Records supplied START

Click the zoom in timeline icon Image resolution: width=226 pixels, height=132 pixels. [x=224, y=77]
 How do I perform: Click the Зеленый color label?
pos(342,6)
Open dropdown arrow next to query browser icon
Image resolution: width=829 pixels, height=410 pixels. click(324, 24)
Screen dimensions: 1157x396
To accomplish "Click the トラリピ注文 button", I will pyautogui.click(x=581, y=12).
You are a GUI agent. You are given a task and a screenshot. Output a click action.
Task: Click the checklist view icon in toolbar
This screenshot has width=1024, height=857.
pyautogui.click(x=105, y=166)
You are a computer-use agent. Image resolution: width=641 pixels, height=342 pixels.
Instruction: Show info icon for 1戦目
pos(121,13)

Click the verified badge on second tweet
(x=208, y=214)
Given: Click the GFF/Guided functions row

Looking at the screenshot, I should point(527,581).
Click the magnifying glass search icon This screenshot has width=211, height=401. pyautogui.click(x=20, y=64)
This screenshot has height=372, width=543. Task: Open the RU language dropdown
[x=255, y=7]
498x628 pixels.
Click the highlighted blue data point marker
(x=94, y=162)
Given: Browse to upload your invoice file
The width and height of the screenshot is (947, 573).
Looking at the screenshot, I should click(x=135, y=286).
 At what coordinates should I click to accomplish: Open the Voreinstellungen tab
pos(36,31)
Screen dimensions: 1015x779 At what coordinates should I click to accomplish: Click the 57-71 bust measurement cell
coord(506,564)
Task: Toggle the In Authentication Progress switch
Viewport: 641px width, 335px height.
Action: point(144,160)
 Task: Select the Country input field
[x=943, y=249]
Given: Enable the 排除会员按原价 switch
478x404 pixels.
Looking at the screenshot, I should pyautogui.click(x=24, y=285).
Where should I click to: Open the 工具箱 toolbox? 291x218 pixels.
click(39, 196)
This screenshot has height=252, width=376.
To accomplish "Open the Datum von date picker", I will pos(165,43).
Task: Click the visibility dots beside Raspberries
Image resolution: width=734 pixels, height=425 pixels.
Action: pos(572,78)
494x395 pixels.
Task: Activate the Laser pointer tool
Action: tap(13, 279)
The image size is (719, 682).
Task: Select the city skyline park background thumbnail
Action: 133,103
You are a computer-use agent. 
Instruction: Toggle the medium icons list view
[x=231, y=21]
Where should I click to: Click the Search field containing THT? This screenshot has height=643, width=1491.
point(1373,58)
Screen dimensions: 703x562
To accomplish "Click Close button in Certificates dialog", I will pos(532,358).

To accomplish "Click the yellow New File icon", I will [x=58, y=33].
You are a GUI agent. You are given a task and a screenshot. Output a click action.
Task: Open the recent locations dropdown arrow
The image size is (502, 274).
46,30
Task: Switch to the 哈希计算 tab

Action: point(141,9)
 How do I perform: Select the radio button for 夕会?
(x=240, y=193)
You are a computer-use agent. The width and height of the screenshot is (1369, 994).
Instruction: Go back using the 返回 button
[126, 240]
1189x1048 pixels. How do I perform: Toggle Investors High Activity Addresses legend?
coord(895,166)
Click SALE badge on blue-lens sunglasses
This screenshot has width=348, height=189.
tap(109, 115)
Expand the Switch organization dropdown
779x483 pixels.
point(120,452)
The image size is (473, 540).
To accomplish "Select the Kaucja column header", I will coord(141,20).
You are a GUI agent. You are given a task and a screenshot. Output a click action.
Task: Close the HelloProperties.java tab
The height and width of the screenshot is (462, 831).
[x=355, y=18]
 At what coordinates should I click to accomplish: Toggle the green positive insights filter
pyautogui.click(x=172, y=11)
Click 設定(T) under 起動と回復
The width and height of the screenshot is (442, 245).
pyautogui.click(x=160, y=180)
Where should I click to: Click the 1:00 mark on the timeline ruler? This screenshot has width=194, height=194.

Records supplied END

▸ Activity
Transcribe the records above exactly, keeping every line.

▸ Completed task
Click the zoom in timeline icon Image resolution: width=226 pixels, height=132 pixels. [x=224, y=77]
 How do I perform: Click the Зеленый color label?
pos(342,6)
Open dropdown arrow next to query browser icon
Image resolution: width=829 pixels, height=410 pixels. click(324, 24)
Screen dimensions: 1157x396
To accomplish "Click the トラリピ注文 button", I will pyautogui.click(x=581, y=12).
You are a GUI agent. You are given a task and a screenshot. Output a click action.
Task: Click the checklist view icon in toolbar
This screenshot has width=1024, height=857.
pyautogui.click(x=105, y=166)
You are a computer-use agent. Image resolution: width=641 pixels, height=342 pixels.
Instruction: Show info icon for 1戦目
pos(121,13)

Click the verified badge on second tweet
(x=208, y=214)
Given: Click the GFF/Guided functions row

Looking at the screenshot, I should point(527,581).
Click the magnifying glass search icon This screenshot has width=211, height=401. pyautogui.click(x=20, y=64)
This screenshot has height=372, width=543. Task: Open the RU language dropdown
[x=255, y=7]
498x628 pixels.
Click the highlighted blue data point marker
(x=94, y=162)
Given: Browse to upload your invoice file
The width and height of the screenshot is (947, 573).
Looking at the screenshot, I should click(x=135, y=286).
 At what coordinates should I click to accomplish: Open the Voreinstellungen tab
pos(36,31)
Screen dimensions: 1015x779 At what coordinates should I click to accomplish: Click the 57-71 bust measurement cell
coord(506,564)
Task: Toggle the In Authentication Progress switch
Viewport: 641px width, 335px height.
Action: point(144,160)
 Task: Select the Country input field
[x=943, y=249]
Given: Enable the 排除会员按原价 switch
478x404 pixels.
Looking at the screenshot, I should pyautogui.click(x=24, y=285).
Where should I click to: Open the 工具箱 toolbox? 291x218 pixels.
click(39, 196)
This screenshot has height=252, width=376.
To accomplish "Open the Datum von date picker", I will pos(165,43).
Task: Click the visibility dots beside Raspberries
Image resolution: width=734 pixels, height=425 pixels.
Action: pos(572,78)
494x395 pixels.
Task: Activate the Laser pointer tool
Action: tap(13, 279)
The image size is (719, 682).
Task: Select the city skyline park background thumbnail
Action: 133,103
You are a computer-use agent. 
Instruction: Toggle the medium icons list view
[x=231, y=21]
Where should I click to: Click the Search field containing THT? This screenshot has height=643, width=1491.
point(1373,58)
Screen dimensions: 703x562
To accomplish "Click Close button in Certificates dialog", I will pos(532,358).

To accomplish "Click the yellow New File icon", I will [x=58, y=33].
You are a GUI agent. You are given a task and a screenshot. Output a click action.
Task: Open the recent locations dropdown arrow
The image size is (502, 274).
46,30
Task: Switch to the 哈希计算 tab

Action: point(141,9)
 How do I perform: Select the radio button for 夕会?
(x=240, y=193)
You are a computer-use agent. The width and height of the screenshot is (1369, 994).
Instruction: Go back using the 返回 button
[126, 240]
1189x1048 pixels. How do I perform: Toggle Investors High Activity Addresses legend?
coord(895,166)
Click SALE badge on blue-lens sunglasses
This screenshot has width=348, height=189.
tap(109, 115)
Expand the Switch organization dropdown
779x483 pixels.
point(120,452)
The image size is (473, 540).
To accomplish "Select the Kaucja column header", I will coord(141,20).
You are a GUI agent. You are given a task and a screenshot. Output a click action.
Task: Close the HelloProperties.java tab
The height and width of the screenshot is (462, 831).
[x=355, y=18]
 At what coordinates should I click to accomplish: Toggle the green positive insights filter
pyautogui.click(x=172, y=11)
Click 設定(T) under 起動と回復
The width and height of the screenshot is (442, 245).
pyautogui.click(x=160, y=180)
Where should I click to: Click the 1:00 mark on the timeline ruler? This screenshot has width=194, height=194.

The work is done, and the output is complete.